Alors, j'ai compris pourquoi
vous changiez de conversation quand j'affirmais mon origine "pied
noir" ; j'ai compris que l'exode arménien ou l’exode
juif vous avait touchés mais que notre exil vous avait laissés indifférents.
J'ai compris pourquoi les maquisards qui se battaient pour libérer la France
envahie étaient des héros, mais pourquoi des officiers qui refusaient
d'abandonner ce morceau de France et les Arabes entraînés à nos côtés, étaient
traités de putschistes. J'ai compris pourquoi des mots comme "colon"
avaient été vidés de leur noblesse et pourquoi, dans votre esprit et dans votre
langage, la colonisation avait laissé place au colonialisme.
Même des Français de France
comme vous, tués au combat, n'ont pas eu droit, dans la mémoire collective, à
la même évocation que les Poilus ou les Résistants, parce qu'ils furent engagés
dans une "sale guerre" ! Sans doute, même si leur sacrifice fut aussi
noble et digne de mémoire, est-il plus facile de célébrer des héros vainqueurs
que des soldats morts pour rien
Dans un manichéisme
grotesque, tout ce qui avait contribué à défendre la France était héroïque ;
tout ce qui avait contribué à conserver et à défendre notre pays pour continuer
à y vivre, était criminel. Vérité en deçà de la Méditerranée ; erreur au-delà
!"
Vous si prolixes pour
dénoncer les tortures et les exactions de l’armée
française au cours des dix dernières années, vous êtes devenus amnésiques sur
les massacres et les tortures infligés par les fellaghas à nos compatriotes
européens et musulmans au point de vouloir faire défiler des troupes
algériennes le 14 juillet 2012. Vous ne trouvez rien à dire sur l'œuvre
française en Algérie pendant 130 ans. Pas un livre, pas une émission de
télévision ou de radio, rien ! Les fictions même s'affligent des
mêmes clichés de Français arrogants et de Musulmans opprimés.

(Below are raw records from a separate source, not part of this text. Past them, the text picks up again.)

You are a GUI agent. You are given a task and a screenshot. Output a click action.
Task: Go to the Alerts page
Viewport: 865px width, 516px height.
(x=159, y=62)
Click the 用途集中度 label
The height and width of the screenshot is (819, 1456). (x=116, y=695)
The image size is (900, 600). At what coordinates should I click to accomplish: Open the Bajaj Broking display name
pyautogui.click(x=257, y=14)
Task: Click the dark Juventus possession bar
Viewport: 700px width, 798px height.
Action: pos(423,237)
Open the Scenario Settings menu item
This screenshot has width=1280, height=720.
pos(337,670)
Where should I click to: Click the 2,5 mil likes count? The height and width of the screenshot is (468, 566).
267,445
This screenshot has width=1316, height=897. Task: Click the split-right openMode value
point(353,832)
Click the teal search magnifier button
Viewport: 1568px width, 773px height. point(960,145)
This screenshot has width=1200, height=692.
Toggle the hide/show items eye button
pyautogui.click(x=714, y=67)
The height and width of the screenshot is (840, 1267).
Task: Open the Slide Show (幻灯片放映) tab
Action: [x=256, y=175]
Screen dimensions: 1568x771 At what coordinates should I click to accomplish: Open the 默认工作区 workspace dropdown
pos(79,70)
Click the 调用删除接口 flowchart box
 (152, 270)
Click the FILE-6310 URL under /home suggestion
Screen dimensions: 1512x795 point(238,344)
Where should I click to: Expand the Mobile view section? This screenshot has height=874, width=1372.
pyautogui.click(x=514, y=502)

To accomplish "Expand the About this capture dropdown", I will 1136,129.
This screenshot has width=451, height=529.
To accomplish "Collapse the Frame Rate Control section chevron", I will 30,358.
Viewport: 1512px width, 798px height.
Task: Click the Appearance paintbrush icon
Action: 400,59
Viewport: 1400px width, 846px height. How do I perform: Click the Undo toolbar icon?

Ce qui est singulier dans le
débat sur l'Algérie et sur la guerre qui a marqué la fin de la période
française, c'est que ceux qui en parlent, en parlent en étrangers comme d'une
terre étrangère.
Disséquer le cadavre de
l'Algérie leur est un exercice clinique que journalistes, commentateurs et
professeurs d'université réalisent avec la froide indifférence de l'étranger
Personne ne pense qu'un
million de femmes et d’hommes n'ont connu et aimé que cette
terre où ils sont nés. Personne n'ose rappeler qu'ils ont été arrachés à leur
véritable patrie et déportés en exil sur une terre souvent inconnue et souvent
hostile ... Quand certains intellectuels français se prévalent d'avoir
aidé le FLN, personne ne les accuse d'avoir armé les bras des égorgeurs de
Français.
Cette terre vous brule la
mémoire et le cœur... ou plutôt la mauvaise conscience.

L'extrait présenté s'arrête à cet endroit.